Also in 1962, Jane Morgan, the most uncompromisingly STRAIGHT singer I've ever heard, made an album for Kapp "What now my love" which was arranged (and maybe produced?) by Burt Bacharach. I bought this purely on the strength of Bacharach's name. It was interesting. Jane really had the wrong kind of voice and approach for Bacharach/David songs. But she did do a decent version of "Waiting for Charile to come home" (not fair to compare Morgan with James) and the album as a whole was very interesting with (I think I remember) songs like "Here's that rainy day" and "It never entered my mind". I suspect the musicians on board might get a good bit more than I did out of this album.

MG

  • 5 years later...
Posted

Upping this for this

No Scepter, , not Hal David, not released until last year, and not even a "great song", at least in the "pop" sense. But geez...that's some convoluted shit right there, yet it almost, almost comes together. If it had...holy shit.
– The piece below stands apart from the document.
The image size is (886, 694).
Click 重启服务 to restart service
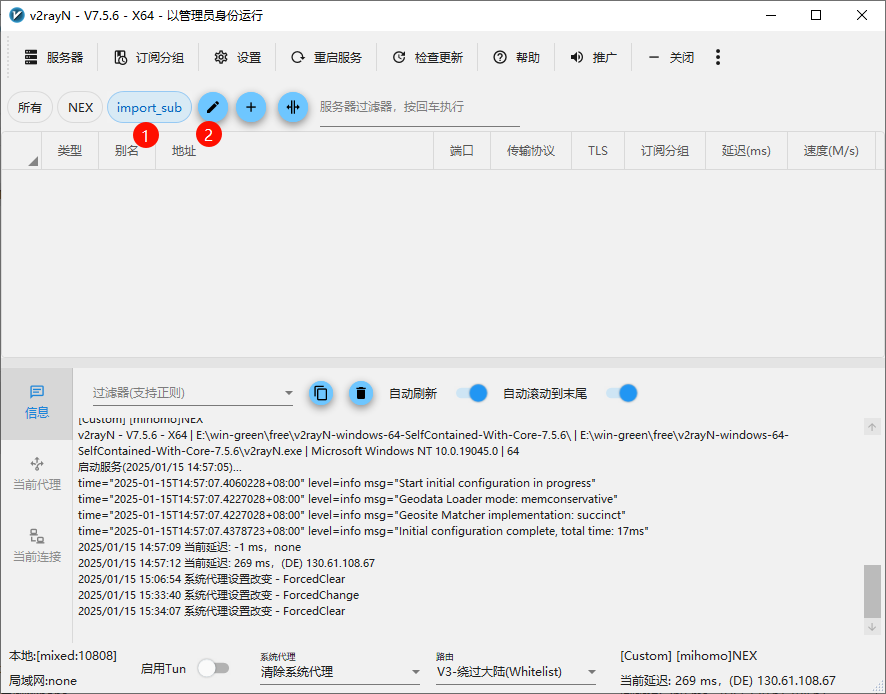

I dig the lyrics too, how it starts out like it's going to be "Guess Who I Saw Today?" and then shifts the perspective a full 180.

I'll take a "failure" like this any day. Soooo close...and shows how tight the rope was on their earlier work. Sounds like somebody/everybody looked down for a moment too long and then, well, you know.

Posted

I used to play with a pianist/arranger, Mike Alterman, who was DW's manager and accompanist just before she hit it big.

She left him for Burt and Hal, and the rest is history.

Mike was the pianist with Woody Herman on the "East Meets West" LP, and spent eight traumatizing months on the road with Chet Baker back in the 60s.